El castillo de Santa Severa, en la costa romana, te espera en todo su esplendor entre la playa y el mar, que durante siglos acogió y vio salir barcos mercantes desde y hacia el Mediterráneo, cargados de sabores y aromas de tierras lejanas. Podrás pernoctar en ambientes únicos, donde un tiempo durmieron exploradores, comerciantes y conquistadores, en el ala que ahora se ha convertido en albergue. El ala museística del castillo alberga el Museo del Mare e della Navigazione Antica (Museo del Mar y de la Navegación Antigua): aquí, en siete salas completamente renovadas, a lo largo de un itinerario expositivo y didáctico centrado en la arqueología subacuática y la navegación antigua, se encuentran testimonios de los fondos marinos cercanos y del antiguo puerto etrusco de Pyrgi. Saliendo de Lacio rumbo a Abruzos, te recomendamos las calzadas consulares del antiguo Imperio, la Flaminia y la Salaria que se abren paso a través de paisajes de colinas que destacan por su belleza. Conducir por estas preciosas calzadas significa atravesar antiguos pueblos y pequeñas ciudades donde podrás hacer una parada para disfrutar de un sabroso descanso. En todas partes encontrará tabernas y mesones, muchas de ellas de gestión familiar, ideales para reponer fuerzas durante el viaje.

Gran Sasso, Abruzzo

Conduciendo hasta el Gran Sasso d'Italia, descubrirás vistas impresionantes de montaña, con arroyos que a menudo fluyen a lo largo de carreteras, donde el verde de los bosques se alterna con escenarios rocosos.

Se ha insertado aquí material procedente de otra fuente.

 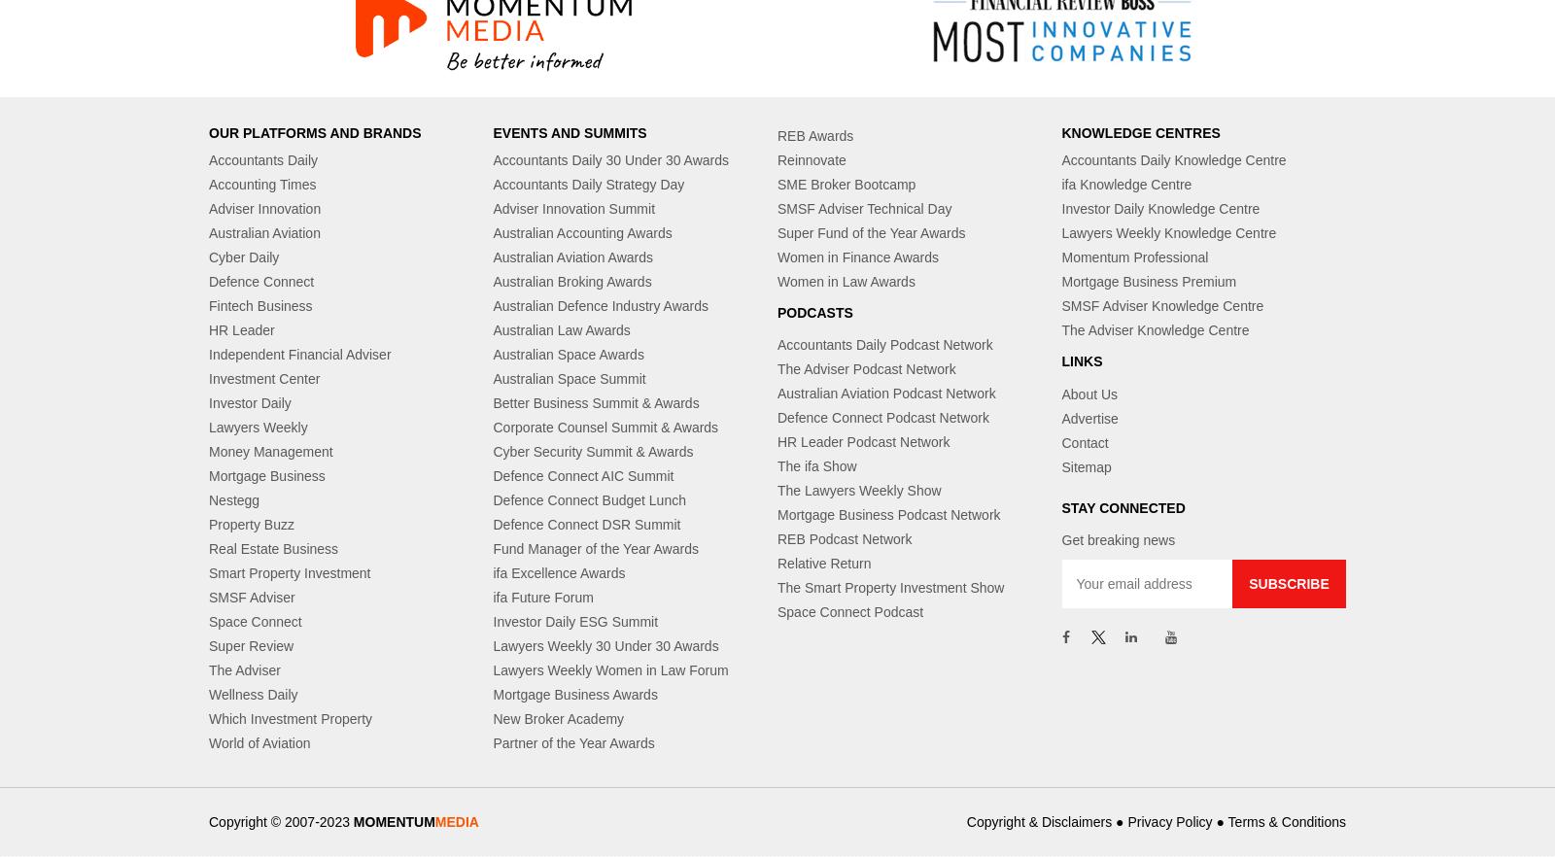 I want to click on 'PODCASTS', so click(x=814, y=311).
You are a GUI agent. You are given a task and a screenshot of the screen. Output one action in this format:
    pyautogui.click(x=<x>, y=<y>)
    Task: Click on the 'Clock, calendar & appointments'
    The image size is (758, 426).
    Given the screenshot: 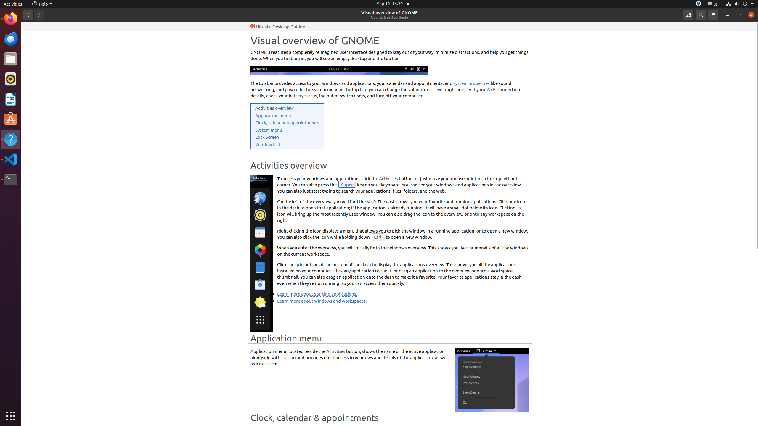 What is the action you would take?
    pyautogui.click(x=287, y=122)
    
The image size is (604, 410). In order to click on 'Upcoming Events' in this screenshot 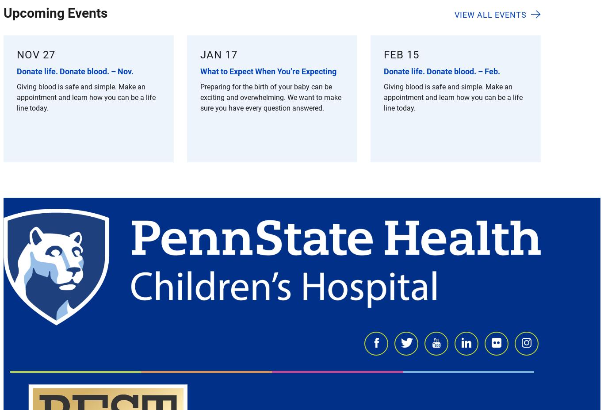, I will do `click(55, 12)`.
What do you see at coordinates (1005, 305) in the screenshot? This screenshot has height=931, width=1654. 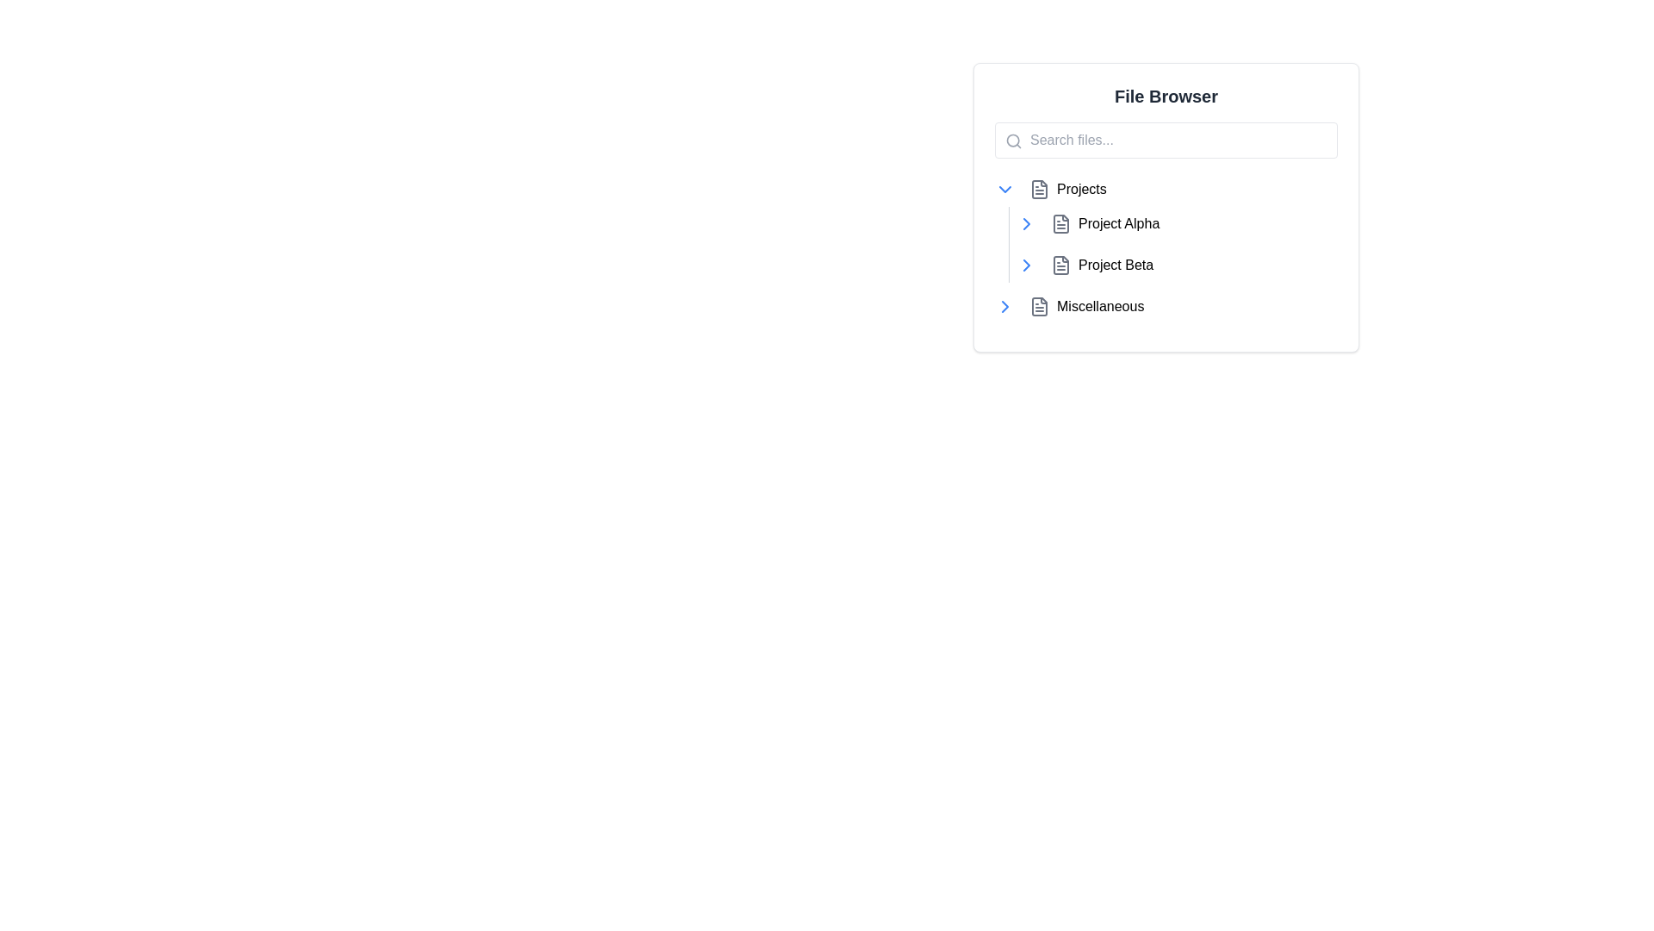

En Sulmona, dedícate una sesión de introspección y meditación deteniéndote en la ermita de Sant’Onofrio al Morrone, mandada construir por el Papa Celestino V, encaramada como un nido de águila en la ladera de la montaña, desde donde podrás disfrutar de un mirador único y privilegiado sobre el Valle Peligna y las cordilleras del Gran Sasso de Italia y del Sirente-Velino. Con los ritmos frenéticos que la vida impone, un momento de desconexión en un entorno hermoso es un regalo que no debemos subestimar. 

Entre un castillo junto al mar y otro, terminamos nuestro corto viaje alcanzando las orillas del Mar Adriático. Guiado por el espíritu del conquistador, pon rumbo a Ortona, una pequeña aldea de Chieti, donde te espera el Castillo aragonés que se remonta al siglo XV, con vistas a la Costa dei Trabocchi. Una posición dominante en el territorio, símbolo del poder que los aragoneses ejercieron, y un encanto que ha permanecido inalterado a lo largo del tiempo. Una de sus torres alberga hoy un pequeño museo con cuadros y muebles de época pertenecientes a las familias nobles que han vivido aquí a lo largo de los siglos. Y si Necesitas estirar tus piernas antes de volver a subir al coche para el viaje de vuelta, súbete a una bicicleta y disfruta de un emocionante carril bici que conecta el castillo con la costa de Ortona. El día está hecho, muchas las emociones y, a estas alturas, es preferible quedarse a dormir en la zona, donde podrás encontrar hoteles, b&b's, pensiones y campings. Una cena a base de pescado junto al mar, una buena noche de sueño y al día siguiente de vuelta a casa. Muy feliz.